Since launching in 2008, Weinberg has resisted the urge to take on outside investment until there was a compelling reason to do so.
Weinberg says the startup plans to use the money to hire new employees and expand its infrastructure.
Despite Duck Duck Go’s tiny market share of the overall search engine market, Union Square Venture’s Brad Burnham has a positive outlook for the startup. In a blog post about the investment deal, he writes:
“Our confidence in Gabriel and DuckDuckGo is informed by having watched the decline of Microsoft’s hegemony in the 90’s. Two things happened that fundamentally changed the game: a shift in venue and a shift in business model.

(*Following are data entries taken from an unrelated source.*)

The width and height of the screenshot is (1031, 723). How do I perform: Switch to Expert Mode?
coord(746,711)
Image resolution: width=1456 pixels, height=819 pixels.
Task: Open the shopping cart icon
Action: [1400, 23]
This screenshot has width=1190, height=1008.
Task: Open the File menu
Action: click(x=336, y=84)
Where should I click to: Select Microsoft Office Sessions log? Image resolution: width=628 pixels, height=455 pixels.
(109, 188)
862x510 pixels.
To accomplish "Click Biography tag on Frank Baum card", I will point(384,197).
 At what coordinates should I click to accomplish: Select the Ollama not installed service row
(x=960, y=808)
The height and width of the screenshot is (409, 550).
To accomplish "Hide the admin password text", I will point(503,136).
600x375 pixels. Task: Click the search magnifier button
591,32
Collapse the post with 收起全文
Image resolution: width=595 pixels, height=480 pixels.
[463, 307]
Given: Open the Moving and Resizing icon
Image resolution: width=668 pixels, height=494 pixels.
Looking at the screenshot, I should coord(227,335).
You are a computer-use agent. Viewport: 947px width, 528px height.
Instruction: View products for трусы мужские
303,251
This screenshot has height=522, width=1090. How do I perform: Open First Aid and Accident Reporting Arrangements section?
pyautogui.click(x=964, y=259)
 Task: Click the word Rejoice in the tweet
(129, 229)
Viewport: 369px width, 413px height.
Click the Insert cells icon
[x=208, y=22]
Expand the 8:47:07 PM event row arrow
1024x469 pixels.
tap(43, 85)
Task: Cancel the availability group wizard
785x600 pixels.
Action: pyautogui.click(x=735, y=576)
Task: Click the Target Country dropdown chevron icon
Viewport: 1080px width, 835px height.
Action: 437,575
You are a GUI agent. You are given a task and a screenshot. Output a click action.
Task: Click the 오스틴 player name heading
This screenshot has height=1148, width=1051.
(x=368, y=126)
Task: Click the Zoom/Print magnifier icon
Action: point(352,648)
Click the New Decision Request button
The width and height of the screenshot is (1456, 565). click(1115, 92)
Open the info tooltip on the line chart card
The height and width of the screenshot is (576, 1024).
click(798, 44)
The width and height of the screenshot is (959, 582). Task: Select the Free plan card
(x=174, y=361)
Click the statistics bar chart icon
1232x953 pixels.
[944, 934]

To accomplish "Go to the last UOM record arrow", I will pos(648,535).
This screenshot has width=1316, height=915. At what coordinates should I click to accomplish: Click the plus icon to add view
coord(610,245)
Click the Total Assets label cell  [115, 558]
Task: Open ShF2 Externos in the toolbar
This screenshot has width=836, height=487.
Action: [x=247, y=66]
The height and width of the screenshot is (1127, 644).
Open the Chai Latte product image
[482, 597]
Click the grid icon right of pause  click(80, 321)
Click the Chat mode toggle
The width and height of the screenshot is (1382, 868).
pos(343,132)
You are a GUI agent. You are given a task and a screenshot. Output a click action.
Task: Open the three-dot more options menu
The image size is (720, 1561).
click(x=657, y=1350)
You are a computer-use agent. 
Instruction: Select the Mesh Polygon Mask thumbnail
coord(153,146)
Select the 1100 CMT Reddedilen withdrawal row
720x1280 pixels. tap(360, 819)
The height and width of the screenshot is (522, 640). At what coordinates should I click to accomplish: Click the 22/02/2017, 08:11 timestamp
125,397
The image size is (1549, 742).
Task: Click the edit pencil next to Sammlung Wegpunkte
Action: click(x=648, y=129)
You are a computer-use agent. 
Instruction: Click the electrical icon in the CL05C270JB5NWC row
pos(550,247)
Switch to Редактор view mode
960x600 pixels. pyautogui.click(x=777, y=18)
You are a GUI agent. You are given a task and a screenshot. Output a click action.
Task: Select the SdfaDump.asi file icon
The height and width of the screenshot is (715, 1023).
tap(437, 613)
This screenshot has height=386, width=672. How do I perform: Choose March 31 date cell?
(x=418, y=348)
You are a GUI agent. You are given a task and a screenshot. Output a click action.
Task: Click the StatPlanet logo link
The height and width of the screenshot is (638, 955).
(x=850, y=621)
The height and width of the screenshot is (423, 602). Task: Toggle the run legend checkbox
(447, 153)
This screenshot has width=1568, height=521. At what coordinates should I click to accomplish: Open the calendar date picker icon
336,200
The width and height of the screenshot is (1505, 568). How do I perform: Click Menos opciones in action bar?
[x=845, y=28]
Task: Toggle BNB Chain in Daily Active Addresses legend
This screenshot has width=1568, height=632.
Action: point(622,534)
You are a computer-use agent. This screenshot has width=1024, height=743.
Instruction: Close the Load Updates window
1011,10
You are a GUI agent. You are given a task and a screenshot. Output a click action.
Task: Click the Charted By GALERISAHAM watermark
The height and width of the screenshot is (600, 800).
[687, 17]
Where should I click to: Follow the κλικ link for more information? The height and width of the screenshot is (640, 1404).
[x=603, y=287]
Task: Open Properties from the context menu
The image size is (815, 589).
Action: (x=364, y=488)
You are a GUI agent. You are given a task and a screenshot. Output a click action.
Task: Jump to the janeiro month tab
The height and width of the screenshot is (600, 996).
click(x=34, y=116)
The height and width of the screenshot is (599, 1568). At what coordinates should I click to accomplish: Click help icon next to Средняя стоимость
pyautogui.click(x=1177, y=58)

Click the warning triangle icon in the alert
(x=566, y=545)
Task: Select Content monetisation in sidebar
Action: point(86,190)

The venue moved from the desktop to the web and the business model shifted from packaged software to open source. It turned out that the way to compete with Microsoft was to not to compete, at least not directly. The way to compete with Microsoft was to change the basis of competition. We invested in DuckDuckGo because we became convinced that it was not only possible to change the basis of competition in search, it was time to do it.”
The Paoli, Penn.-based startup will add Burnham to its board of directors. The new funding round also includes investments from Scott Banister, Jim Young, Jeff Miller, Joshua Schachter, Kal Vapuri, Joshua Stylman and Peter Hershberg.